-- Instructions for the task --
Find the "Viewport: 935px width, 626px height." line in the records below and repeat it and every later line exactly, up to the last; do not include pictures.

-- Data records --
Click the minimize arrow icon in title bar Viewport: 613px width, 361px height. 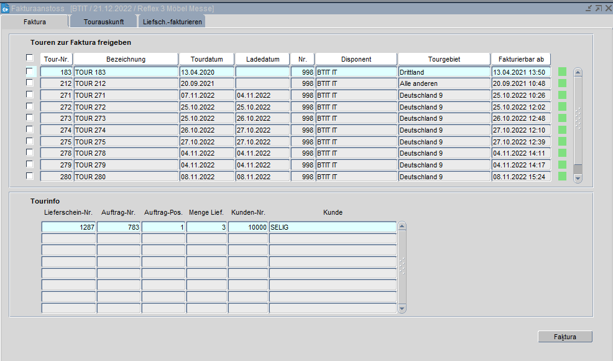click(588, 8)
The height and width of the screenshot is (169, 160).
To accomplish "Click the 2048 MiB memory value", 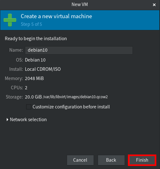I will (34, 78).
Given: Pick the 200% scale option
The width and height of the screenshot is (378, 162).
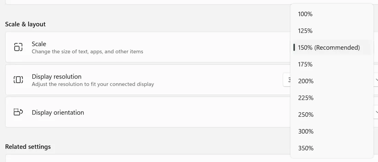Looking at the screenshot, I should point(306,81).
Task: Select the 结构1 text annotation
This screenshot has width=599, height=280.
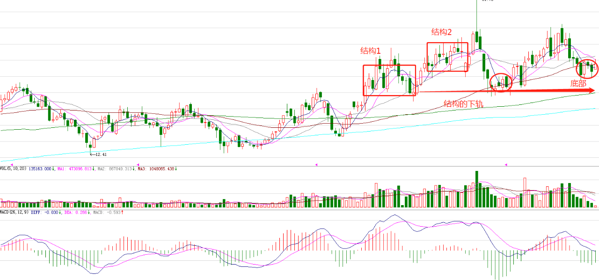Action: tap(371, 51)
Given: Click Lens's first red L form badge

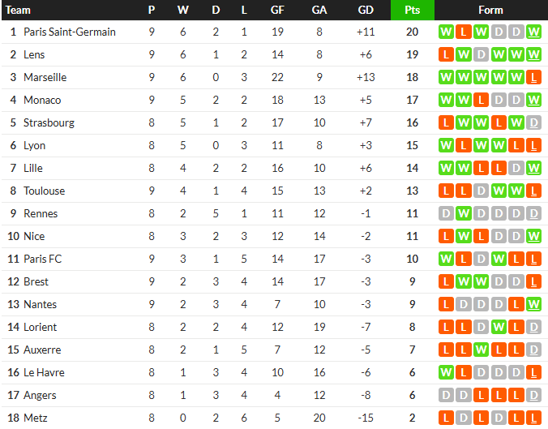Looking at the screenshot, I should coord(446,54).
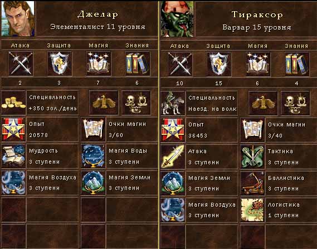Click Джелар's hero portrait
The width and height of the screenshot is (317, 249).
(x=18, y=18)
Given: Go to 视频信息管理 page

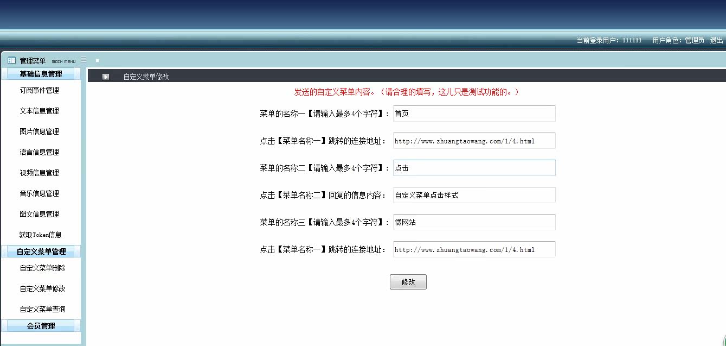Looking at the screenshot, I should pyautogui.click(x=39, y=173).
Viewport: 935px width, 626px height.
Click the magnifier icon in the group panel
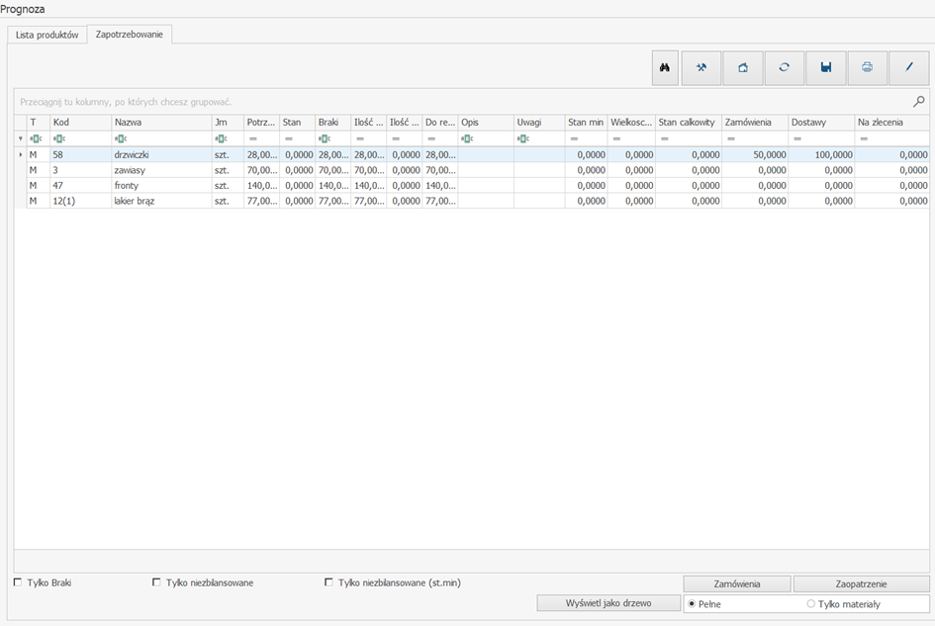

-- Exercise answer --
Viewport: 935px width, 626px height.
Click the magnifier icon in the group panel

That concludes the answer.